───── Document passage
The short version
A four-week effort to automate manual WCAG checks landed reliably on 2.4.7 Focus Visible but produced false positives or missed areas on 2.1.1 Keyboard, 2.1.2 No Keyboard Trap, and 1.3.1 Info & Relationships. That split is not a measure of engineering skill. It tracks a boundary the accessibility standards bodies themselves drew: some criteria are machine-decidable, and some require human judgment. The productive move is not to harden the detector — it is to adopt the published partition and put a person in the loop where the spec says a person belongs.
Why 2.4.7 yielded
The entire requirement is a single observable state:
“Any keyboard operable user interface has a mode of operation where the keyboard focus indicator is visible.”1
One condition, present or absent. A tool can move focus and check whether a visible indicator appears. This is the kind of criterion automation handles well.
Why 2.1.1, 2.1.2, and 1.3.1 resist
2.1.1 Keyboard — behavioural coverage
The requirement is that
“All functionality of the content is operable through a keyboard interface without requiring specific timings for individual keystrokes”2
To verify it, a tool must exercise all functionality and decide whether each piece is operable by keyboard — behaviour- and path-dependent across arbitrary widgets. Static markup analysis cannot confirm operability it never triggered, which is where both the false positives and the missed areas come from.
2.1.2 No Keyboard Trap — you have to drive it
The criterion requires that, once focus enters a component,
“…then focus can be moved away from that component using only a keyboard interface…”3
Detecting a trap means actually navigating into and out of components, not reading the DOM. A scanner that never tabs through the widget cannot know whether focus is stuck.
1.3.1 Info & Relationships — the false-positive engine
The normative text asks that
“Information, structure, and relationships conveyed through presentation can be programmatically determined or are available in text”4
The trap is in the intent: the relationships that must be preserved are the ones
“…implied by visual or auditory formatting are preserved when the presentation format changes…”5
A tool can read the programmatic structure (DOM, ARIA, headings, lists, tables). It cannot reliably judge whether that structure matches the intended visual or auditory meaning. That inference gap is exactly where a non-AI checker flags relationships that are fine, and misses ones that are broken.
──────────
───── Recorded data
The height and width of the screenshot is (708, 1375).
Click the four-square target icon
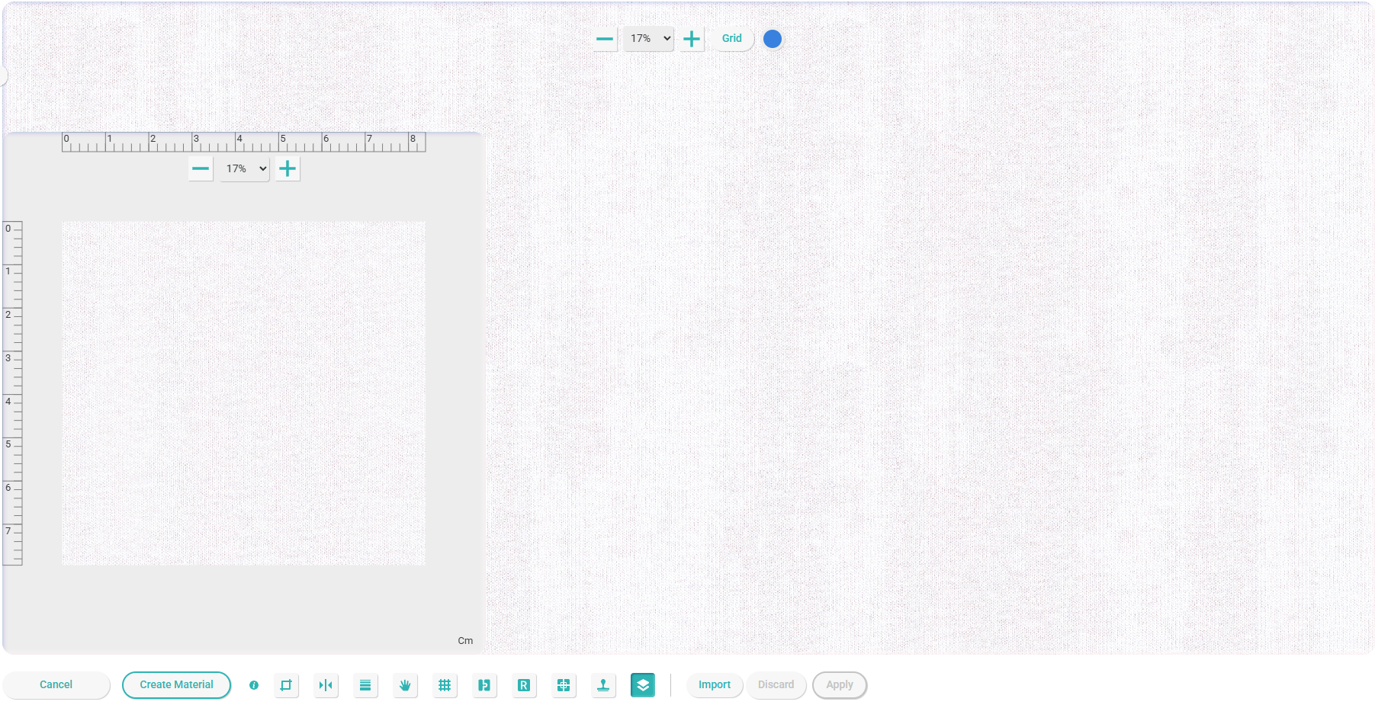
──────────
### Problem to work on
Reproduce the passage of the WCAG automation text word for word, starting with "Why 2.1.1, 2.1.2, and" and going on through "focus is stuck.".

### Solution below
Why 2.1.1, 2.1.2, and 1.3.1 resist
2.1.1 Keyboard — behavioural coverage
The requirement is that
“All functionality of the content is operable through a keyboard interface without requiring specific timings for individual keystrokes”2
To verify it, a tool must exercise all functionality and decide whether each piece is operable by keyboard — behaviour- and path-dependent across arbitrary widgets. Static markup analysis cannot confirm operability it never triggered, which is where both the false positives and the missed areas come from.
2.1.2 No Keyboard Trap — you have to drive it
The criterion requires that, once focus enters a component,
“…then focus can be moved away from that component using only a keyboard interface…”3
Detecting a trap means actually navigating into and out of components, not reading the DOM. A scanner that never tabs through the widget cannot know whether focus is stuck.